Plain Guide to Litigation: Getting help
This Guide is intended to deal with litigation. But it is important to stress that there are other ways of resolving disputes. Most people are familiar with the idea of arbitration without realising that an arbitration is a bit like litigating in court. The arbiter takes the place of a judge but has to hear parties in a judicial way. Another traditional way of dealing with disputes is simply to agree that you would abide by the decision of a suitable independent person. You could agree that such a person would make such enquiry as they thought fit and then decide.
“ADR” refers to “alternative dispute resolution”. The best known method is probably mediation. This is quite a formal process where an independent third party helps contesting parties to reach agreement. That third party will not usually try to give advice. Their role is to help you fully to understand the other side’s position and to help you make a sound appraisal of the strengths and weaknesses of your own position.

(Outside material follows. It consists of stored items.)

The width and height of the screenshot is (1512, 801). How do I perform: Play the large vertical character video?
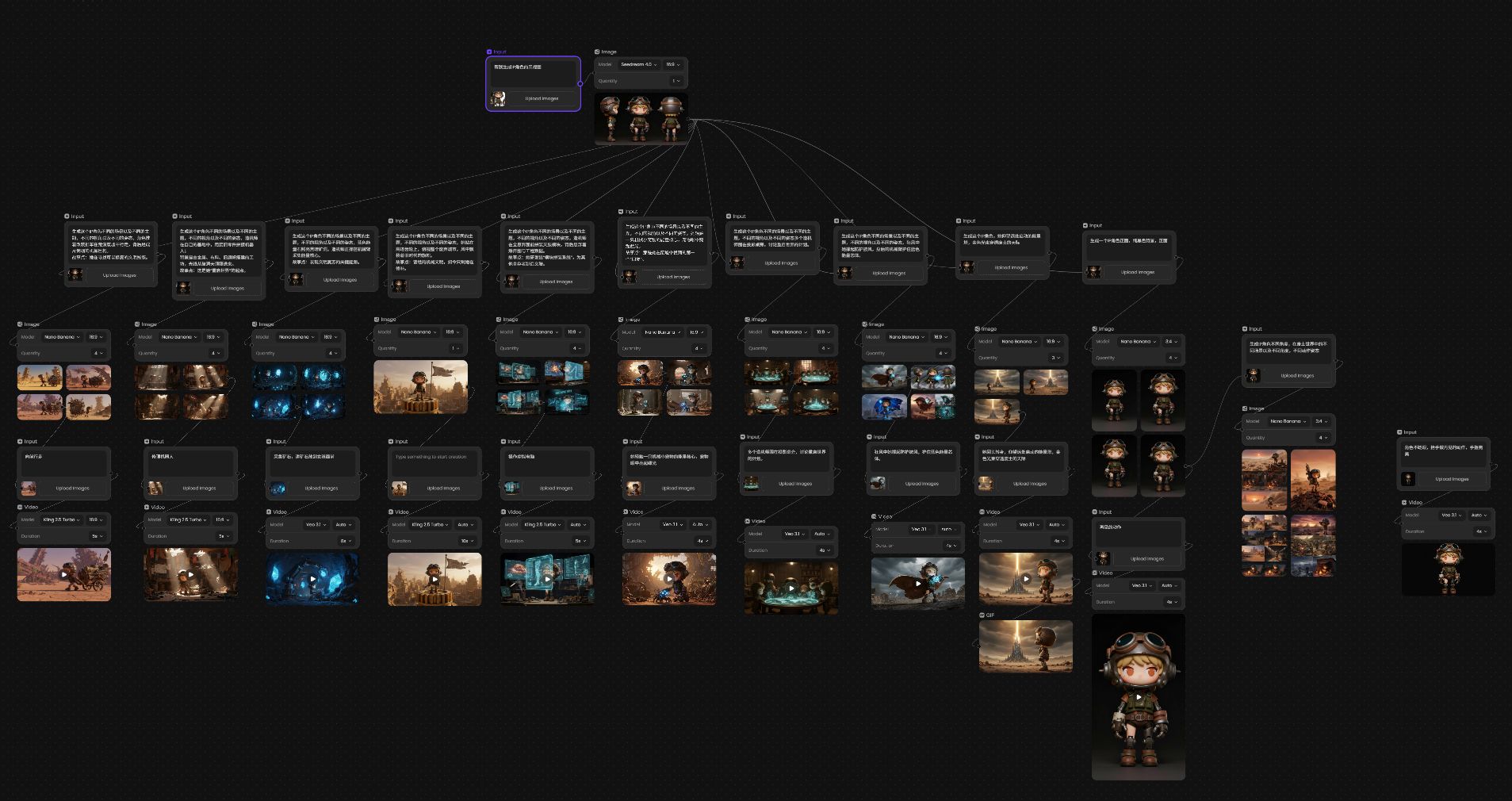[x=1138, y=697]
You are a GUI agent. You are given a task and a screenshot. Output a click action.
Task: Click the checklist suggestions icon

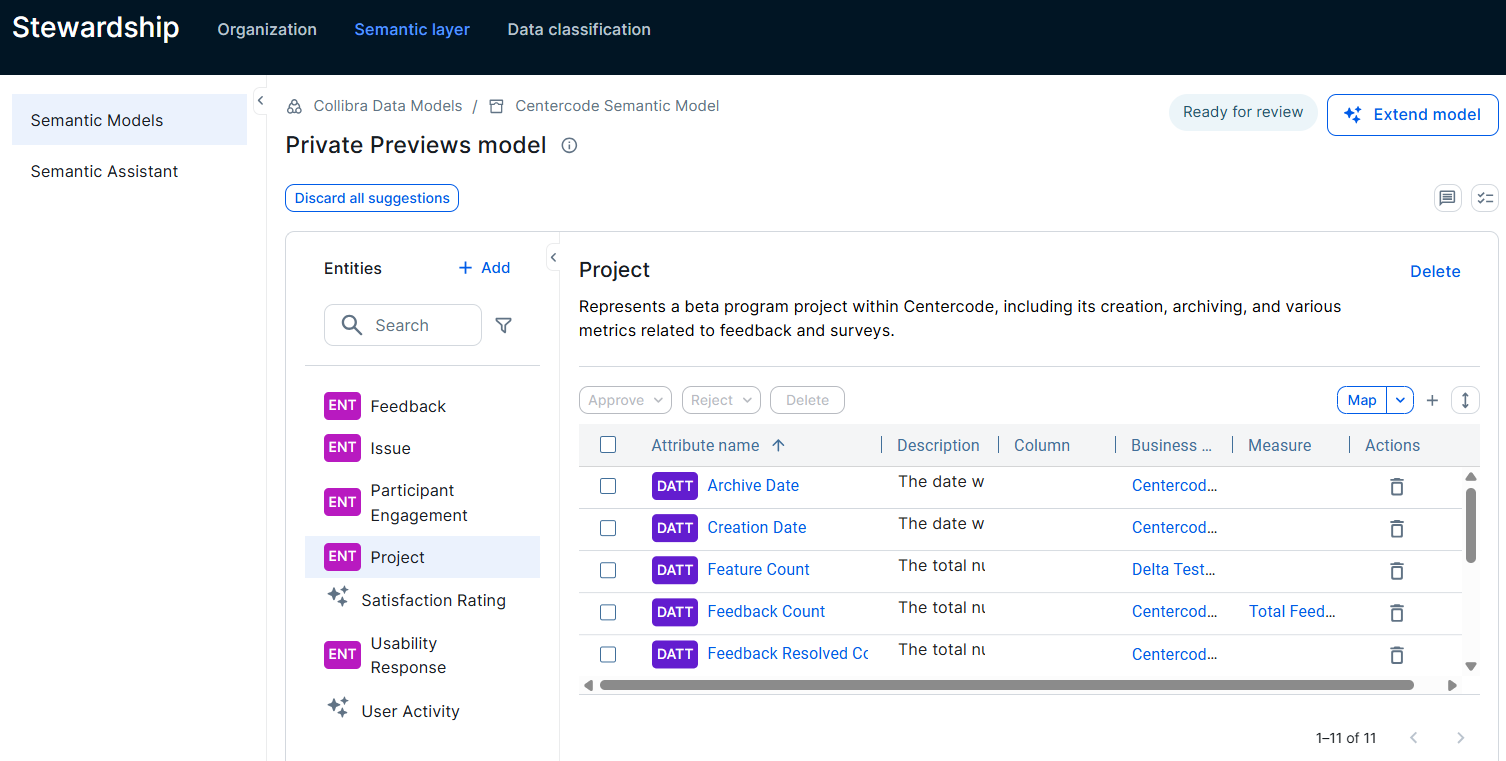click(1484, 198)
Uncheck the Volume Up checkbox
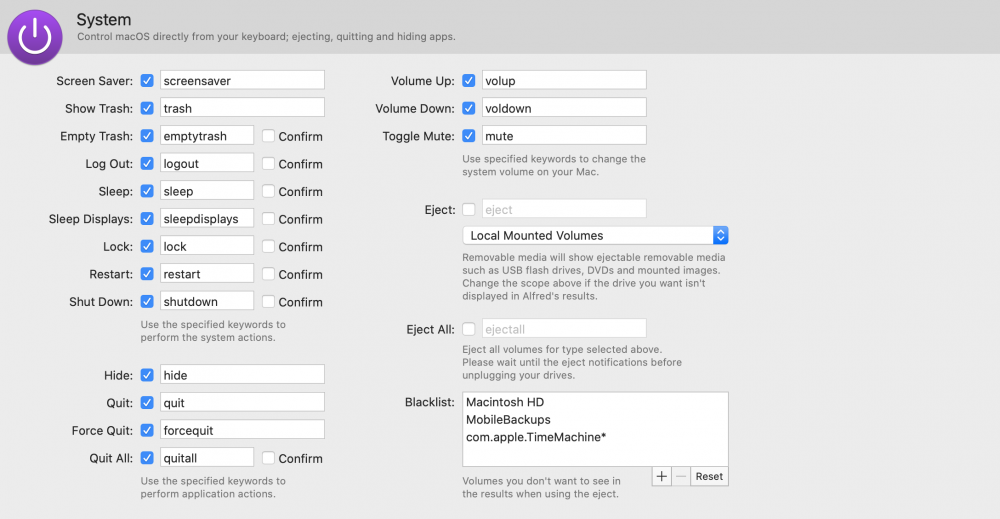 coord(469,80)
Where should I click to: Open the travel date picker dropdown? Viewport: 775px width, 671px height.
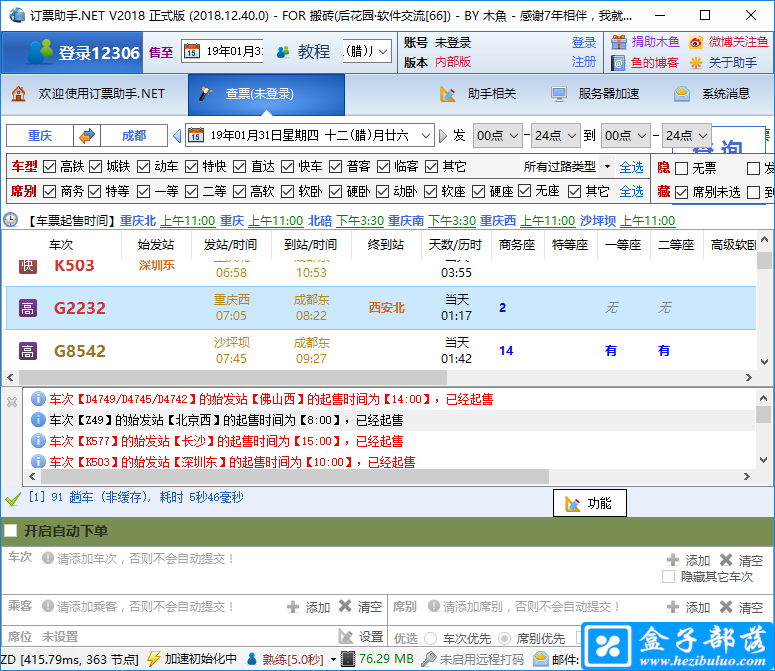(427, 135)
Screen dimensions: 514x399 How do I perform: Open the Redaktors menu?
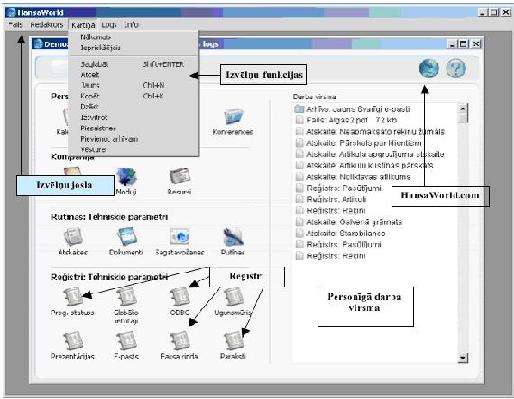point(47,25)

They may ask you searching questions to explore these points. They will help facilitate discussion. They will be looking for ways in which both sides can gain. To take an obvious example, a tenant might be prepared to pay higher rent if the landlord agreed to provide new equipment. Depending on the parties’ respective finances that might produce a deal which would not have been reached if the whole argument had been about rent. Various professional firms offer a mediation service. It may seem expensive in itself but, if it is successful, it will be cheaper than litigation. It will be quicker and more private. It is a process which leaves you in control of the detail of any settlement proposals. You are not committed to accepting such a third party’s decision. You are only bound if you actually reach an agreement which you are prepared to accept.
But in any event, with or without outside assistance, parties should always be on the look out for opportunities to discuss settlement. You should be aware that attitudes change during the litigation. Sometimes that is because of change of circumstances or the passage of time. Sometimes it is because the very process of litigation alerts the parties to the strengths and weaknesses of their own and their opponent’s cases. People may be frightened to be the first to suggest settlement. It can seem like a sign of weakness. Having an independent mediator can help avoid that problem. But, in practice, a proposal to discuss matters is simple common sense rather than any sign of weakness. It is stupid to go from start to finish of a litigation without any attempt to discuss settlement. It would be a disaster for a case to go the whole way just because both parties were frightened to open the discussion.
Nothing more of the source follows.